▶ _What the task asks_
From the first line to the last, copy the data exactly and drop the pictures.

(Records contained in a dataset)

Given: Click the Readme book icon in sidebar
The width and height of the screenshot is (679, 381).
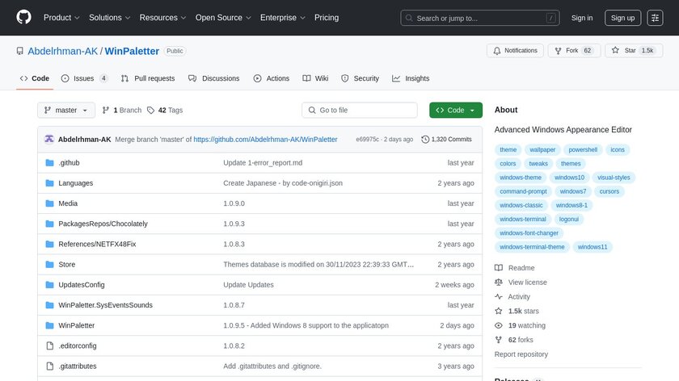Looking at the screenshot, I should click(x=499, y=268).
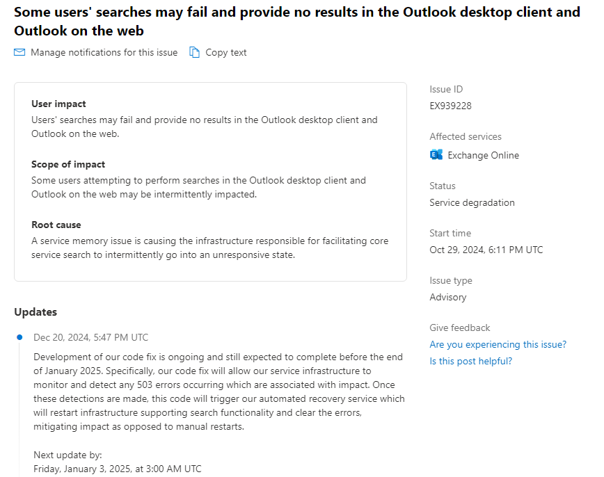Click the Root cause heading
This screenshot has height=477, width=604.
[x=56, y=225]
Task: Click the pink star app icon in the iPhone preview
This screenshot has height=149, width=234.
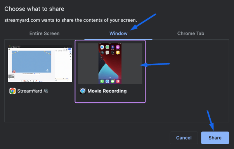Action: (118, 47)
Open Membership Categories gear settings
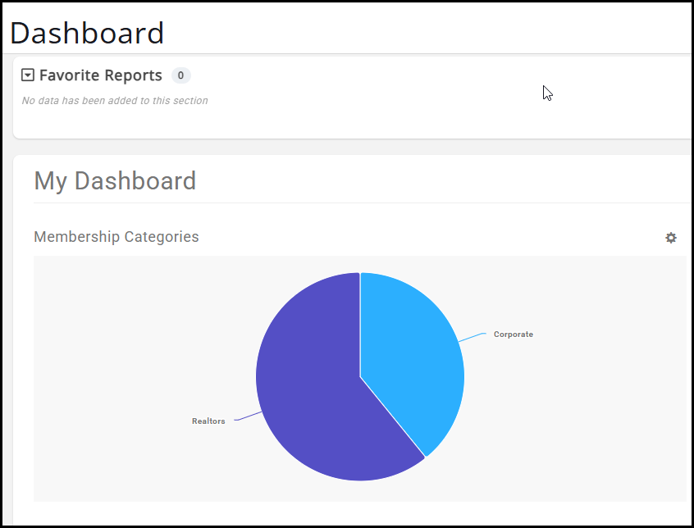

▶ _Worked solution_
Given: Click the Readme book icon in sidebar
The width and height of the screenshot is (679, 381).
Looking at the screenshot, I should click(x=499, y=268).
Click the Root cause heading
This screenshot has height=477, width=604.
[x=56, y=225]
Task: Click the pink star app icon in the iPhone preview
This screenshot has height=149, width=234.
Action: (118, 47)
Open Membership Categories gear settings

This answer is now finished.